Extract -
## start
This application is related to Provisional Application No. 60/687,691, filed Jun. 6, 2005, entitled POWER SUPPLY FOR A LOAD CONTROL DEVICE, which is assigned to the assignee of the present application, the entire disclosure of which is hereby incorporated by reference. The above application will herein be referred to as the “Power Supply” application.

This application is related to Provisional Application No. 60/687,689, filed Jun. 6, 2005, entitled SYSTEM FOR CONTROL OF LIGHTS AND MOTORS, which is assigned to the assignee of the present application, the entire disclosure of which is hereby incorporated by reference. The above application will herein be referred to as the “System” application.

The present invention relates to load control devices for controlling a connected load, and more particularly, for controlling the speed of a fan motor. Specifically, the present invention relates to a method and an apparatus for displaying a discrete number of motor speeds, M, using a discrete number of status indicators, N, such as light emitting diodes, where M is greater than N.

A conventional wall-mounted load control device is mounted to a standard electrical wall box and is connected in series electrical connection with a load. Standard load control devices, such as dimmers and fan speed controls, use one or more semiconductor switches, such as triacs or field effect transistors (FETs), to control the current delivered to the load, and thus, the intensity of the lighting load or the speed of the motor.

Wall-mounted load control devices typically include a user interface having a means for adjusting the intensity or the speed of the load, such as a linear slider, a rotary knob, or a rocker switch. Some load control devices also include a button that allows for toggling of the load from off (i.e., no power is conducted to the load) to on (i.e., power is conducted to the load). It is often desirable to include a plurality of status indicators, such as light emitting diodes (LEDs), on the user interface to indicate the intensity or speed of the load.

FIG. 1 shows the user interface of a prior art dimmer 10 having a plurality of status indicators 20. As shown, the dimmer 10 includes a faceplate 30, a bezel 35, an intensity selection actuator 40 for selecting a desired level of light intensity of an associated lighting load controlled by the dimmer, and a control switch actuator 50. Pressing the actuator 50 may cause the associated lighting load to toggle from on to off, or vice versa. Actuation of the upper portion of actuator 40 increases or raises the light intensity of the lighting load, while actuation of the lower portion of actuator 40 decreases or lowers the light intensity. The intensity levels of the lighting load may range from a minimum intensity level, which is preferably the lowest visible intensity, but which may be zero, or “full off,” to a maximum intensity level, which is typically “full on.” Light intensity level is typically expressed as a percent of full intensity. Thus, when the lighting load is on, light intensity level may range from 1% to 100%.

The dimmer 10 also includes an intensity level indicator in the form of the plurality of status indicators 20. The status indicators 20 may be arranged in an array (such as a linear array as shown) representative of a range of light intensity levels of the lighting load being controlled. The status indicators 20 operate to indicate the intensity of the associated lighting load by illuminating a percentage of the individual status indicators equivalent to the dimming level (i.e., the percentage of full intensity). For example, if the dimmer 10 is controlling the lighting load to 50%, the middle status indicator will be illuminated, since this status indicator is at the midpoint of the linear array of the status indicators 20.
## end
Raw data -
## start
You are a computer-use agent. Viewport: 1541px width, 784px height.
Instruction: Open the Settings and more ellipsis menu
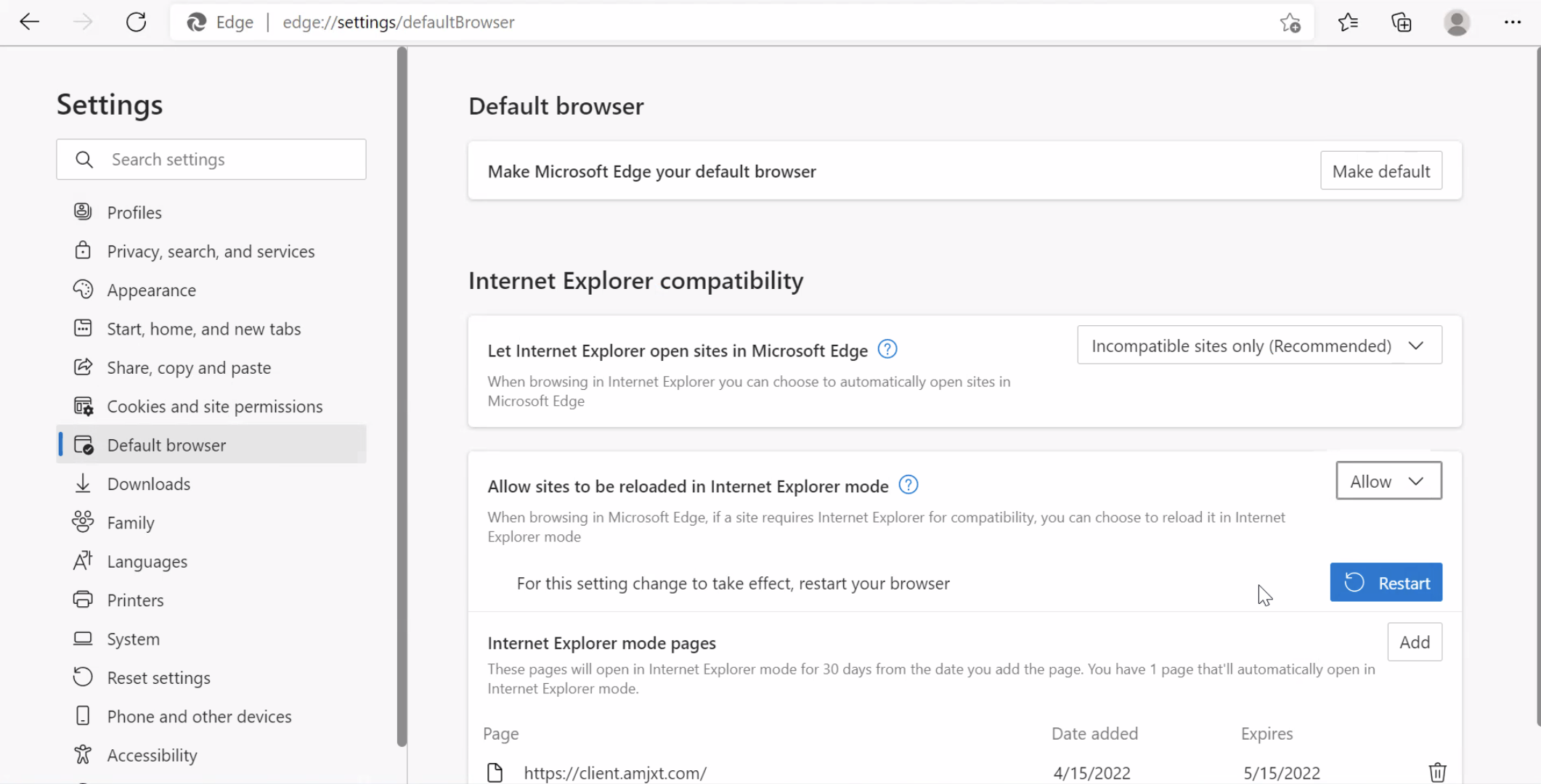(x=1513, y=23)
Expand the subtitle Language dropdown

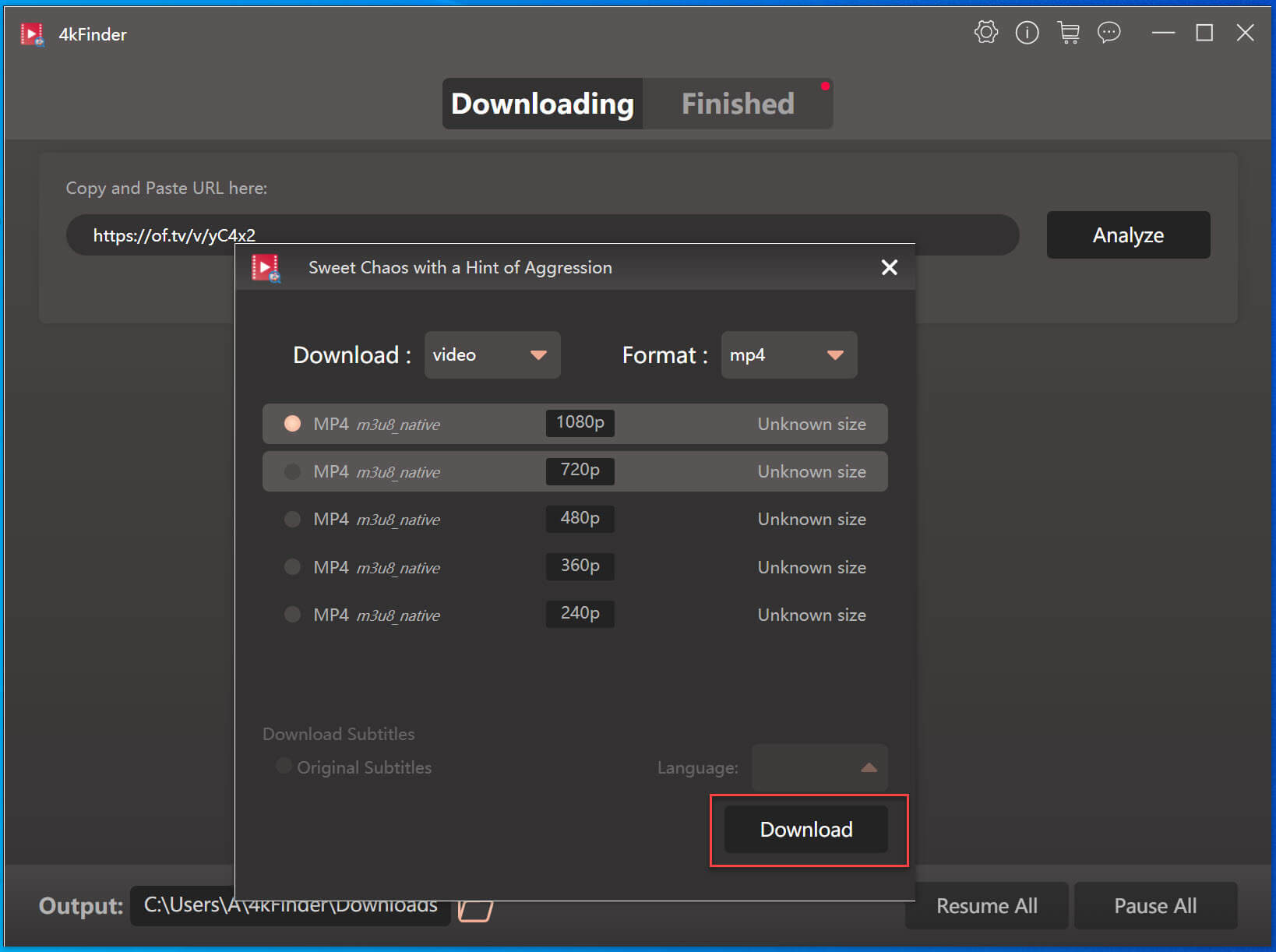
## end
Exercise -
Return the passage of the text about fan speed controls starting at "The present invention relates to load" and ending at "of the motor.", copied word for word. The material has no connection to the text about fan speed controls.

Answer to this task -
The present invention relates to load control devices for controlling a connected load, and more particularly, for controlling the speed of a fan motor. Specifically, the present invention relates to a method and an apparatus for displaying a discrete number of motor speeds, M, using a discrete number of status indicators, N, such as light emitting diodes, where M is greater than N.

A conventional wall-mounted load control device is mounted to a standard electrical wall box and is connected in series electrical connection with a load. Standard load control devices, such as dimmers and fan speed controls, use one or more semiconductor switches, such as triacs or field effect transistors (FETs), to control the current delivered to the load, and thus, the intensity of the lighting load or the speed of the motor.